Nel controluce dei riflettori si iniziano a veder cadere alcuni fiocchi di neve, piccoli e leggeri, prima, poi sempre più grossi e fitti.
«Va bene ragazzi, basta così. Andate a fare la doccia, prima che inizi a nevicare troppo. Qui metto a posto io». I quattro ubbidiscono avviandosi verso bordo campo.
«Mister, ma quando ci rivediamo? Tra due giorni è Natale», gli chiede il figlio del pediatra.
«Non lo so, vi chiamo io e vi dico, devo parlare con il presidente».
«D’accordo, mister, ma tu che fai a Natale?»
«Il Natale non è fatto per chi non ha una famiglia. Mi comprerò del vino, mi chiuderò in casa e mi metterò a scrivere davanti al camino, come sempre».
I ragazzi fanno un cenno di saluto scendendo le scale verso gli spogliatoi.
Ezio rimane da solo in campo. La neve gli cade addosso sempre più forte ma lui non sente freddo.
Pensa all’ultimo Natale passato con una donna amata, tanto tempo prima, al calcio, alle occasioni perse e a quella partita contro l’Udinese.
Gli viene in mente un pezzo di quella canzone del suo amico Piero e la canta tra sé e sé: «La vita va così. Ho una folle tentazione di rifermarmi a una stazione, senza amici e senza amore. Il Natale è il 24».
Vede un pallone lì vicino e senza pensarci due volte lo calcia. La sfera si alza in una parabola precisa che scavalca la barriera e si infila sotto l’incrocio, imprendibile e bellissima. Immagina il portiere a terra e lo stadio pieno, l’arbitro che fischia il gol e i compagni che lo abbracciano felici.
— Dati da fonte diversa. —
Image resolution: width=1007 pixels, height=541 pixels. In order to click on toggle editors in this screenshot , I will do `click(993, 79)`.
Esce dal campo e canta ancora: «Sono secoli che ti amo, cinquemila anni e tu mi dici di no? Ma vaffanculo! Te, gli intellettuali e i pirati. Vaffanculo. Vaffanculo».

Ezio Vendrame (Casarsa della Delizia, 21 novembre 1947) è un ex giocatore e allenatore di calcio, autore di numerosi volumi di poesia.
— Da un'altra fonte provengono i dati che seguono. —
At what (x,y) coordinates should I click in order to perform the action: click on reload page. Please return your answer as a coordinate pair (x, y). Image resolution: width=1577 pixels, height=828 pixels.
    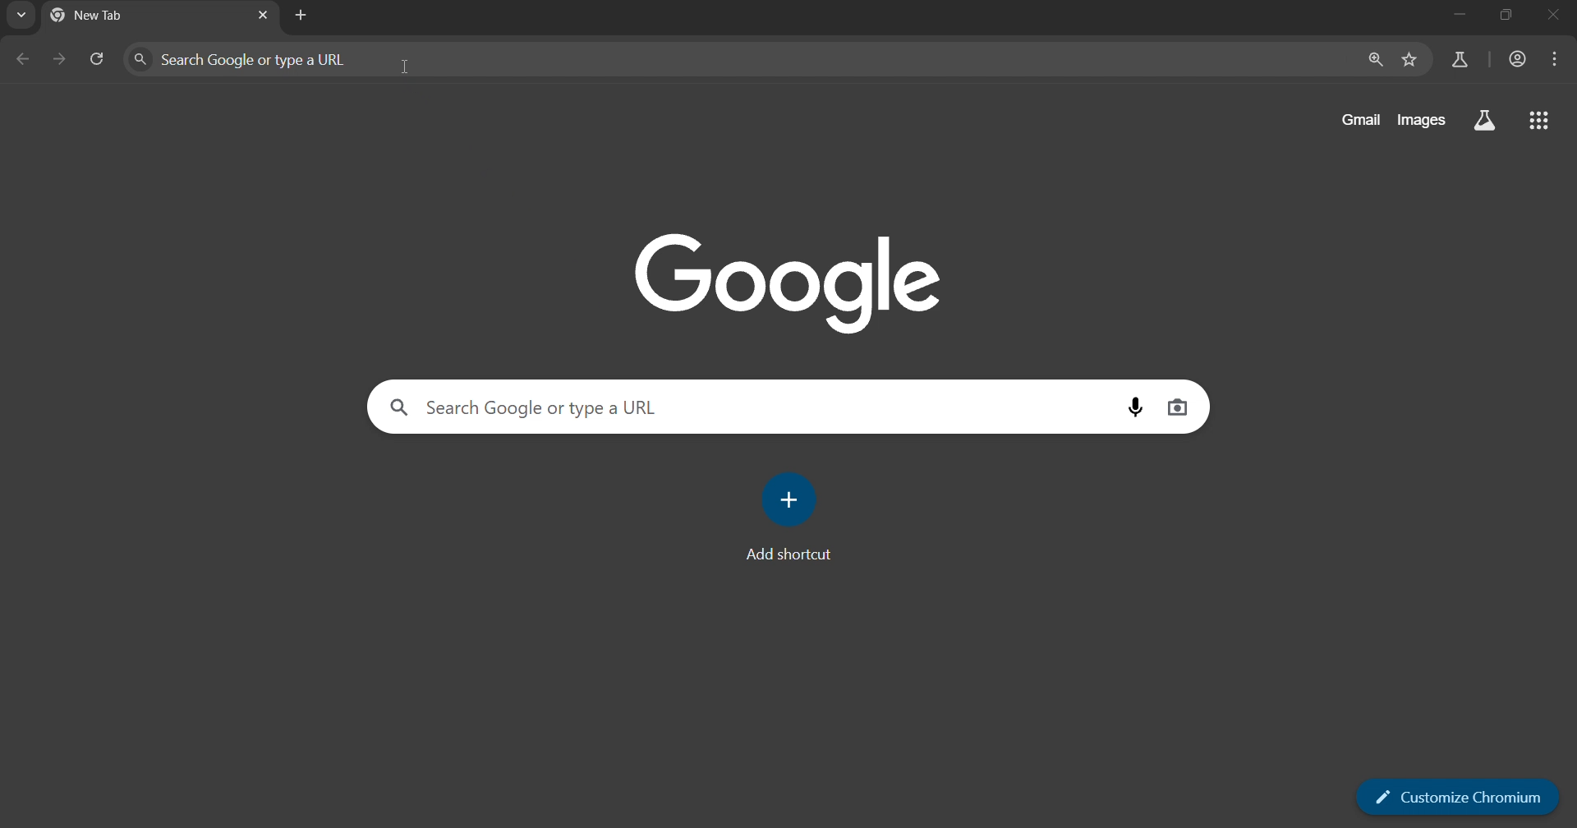
    Looking at the image, I should click on (96, 62).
Cresciuto in orfanotrofio, ha mosso i suoi primi passi da professionista nell’Udinese per approdare alla ribalta della Serie A nel 1971 con la maglia del Lanerossi Vicenza.
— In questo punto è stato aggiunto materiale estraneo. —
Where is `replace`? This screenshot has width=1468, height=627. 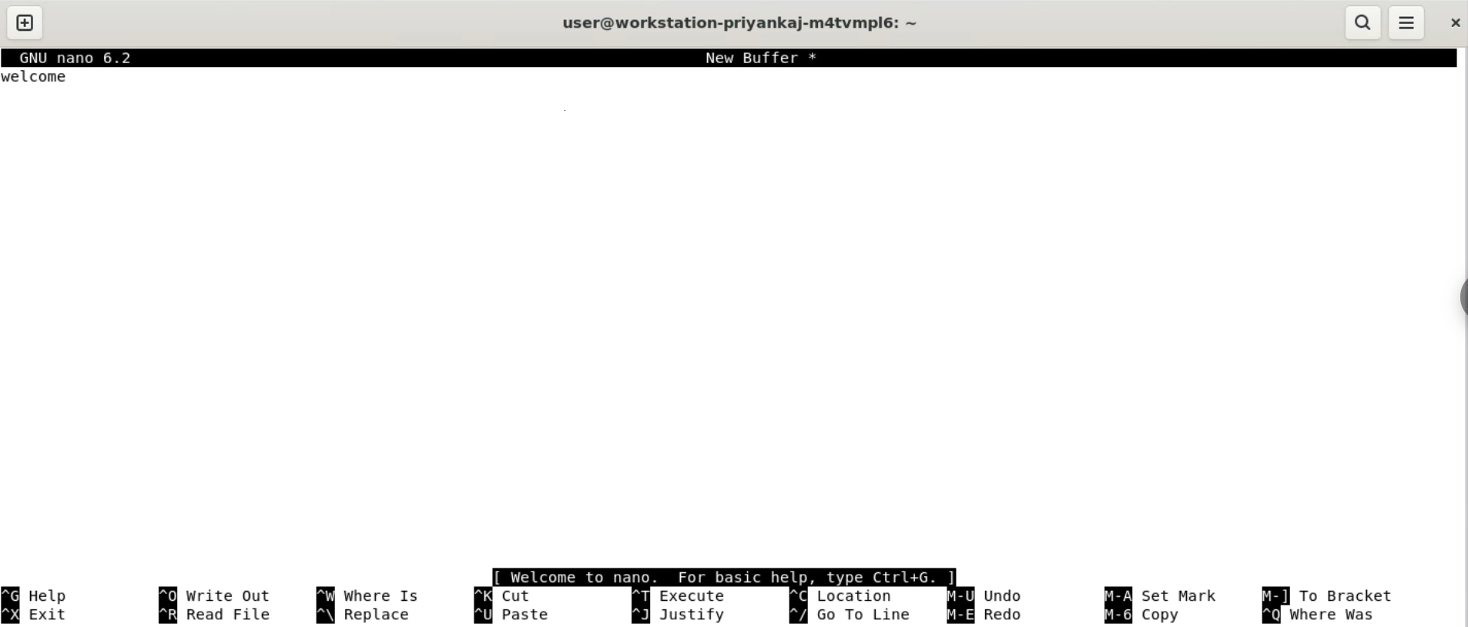 replace is located at coordinates (367, 616).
Giocatore estroso e dotato di gran tecnica, giocava indifferentemente come ala e mezzala. Non è mai riuscito a dare continuità alle sue doti, alternando giocate superlative a prestazioni grigie e irritanti. Per lo stile di gioco e di vita sregolata venne ribattezzato “Best del Tagliamento”. L’allora presidente della Juventus, Giampiero Boniperti, lo paragonò al fantasista argentino Mario Kempes. Nereo Rocco diceva che era pazzo. Il pubblico lo adorava per il suo genio e la sua irriverenza.
La sua vita dissoluta a base di alcol e sesso fuori dai campi di gioco gli ha impedito di esprimere al massimo il suo talento. Dopo tre stagioni a Vicenza passò per un anno a Napoli prima di approdare al Padova e alla realtà delle serie minori. Proprio con la maglia della squadra veneta si rese protagonista di un episodio passato alla storia del calcio. Durante l’incontro con la Cremonese della stagione 1976-1977, per il quale le due società si sarebbero accordate per il pareggio, prese palla al limite dell’area avversaria dribblando i suoi compagni e arrivando fino alla propria porta, fintando il tiro. Un tifoso non resse la tensione e fu colto da infarto.
Amico fraterno del cantautore e poeta Piero Ciampi, dopo il ritiro dal calco giocato si è dato alla poesia pubblicando numerose raccolte.
Vive nella campagna friulana, lontano dalla Casarsa che gli ha dato i natali e in cui intende tornare solo da morto, per riposare accanto a Pierpaolo Pasolini.